LeHaze leaned in. He sensed a change in her, an eagerness. “You’re lying,” she said.

“What do you want me to say?”

“The truth.” She was close enough to reach out and touch. Spaceman considered her usefulness as a hostage. But her over-confidence was as much a ruse as his frailty. She wanted him to overplay his hand.

“The truth is I learned it didn’t matter. The cause. The mission. My life. None of it. I learned that a human being is like a bit of gristle dropped into a grinder, whether it winds up in the sausage or stuck to the gears is unimportant.”

“Very poetic.”

“I didn’t know then what had twisted her, subverted her. I only knew something had changed her. When I saw how complete the change was, how little of her remained... I think a part of me didn’t want to be here anymore.”

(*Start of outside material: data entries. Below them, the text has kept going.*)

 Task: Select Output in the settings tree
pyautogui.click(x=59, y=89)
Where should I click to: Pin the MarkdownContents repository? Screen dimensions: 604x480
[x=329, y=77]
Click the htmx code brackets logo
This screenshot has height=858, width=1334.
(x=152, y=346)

She nodded, her eyes sparkling. “That is why the Master’s offer interested you.”

“Yes.”

“Would you like to meet him?”

“And I haven’t met him yet?”

“You met his costume, his clothing,” she said. “You didn’t meet The Master.”

Inwardly Spaceman felt a surge of optimism. She had not intended to reveal that. An audience with the Master, whomever that was, would happen sooner or later, but his confession had purchased the right to talk to him while he still maintained some degree of leverage.

“I don’t know if I’m up for that,” Spaceman said, letting his arms slip from the hand rests, his skin sag on his face.

“I promise you will not be harmed,” LeHaze said. “You may even find the experience invigorating.”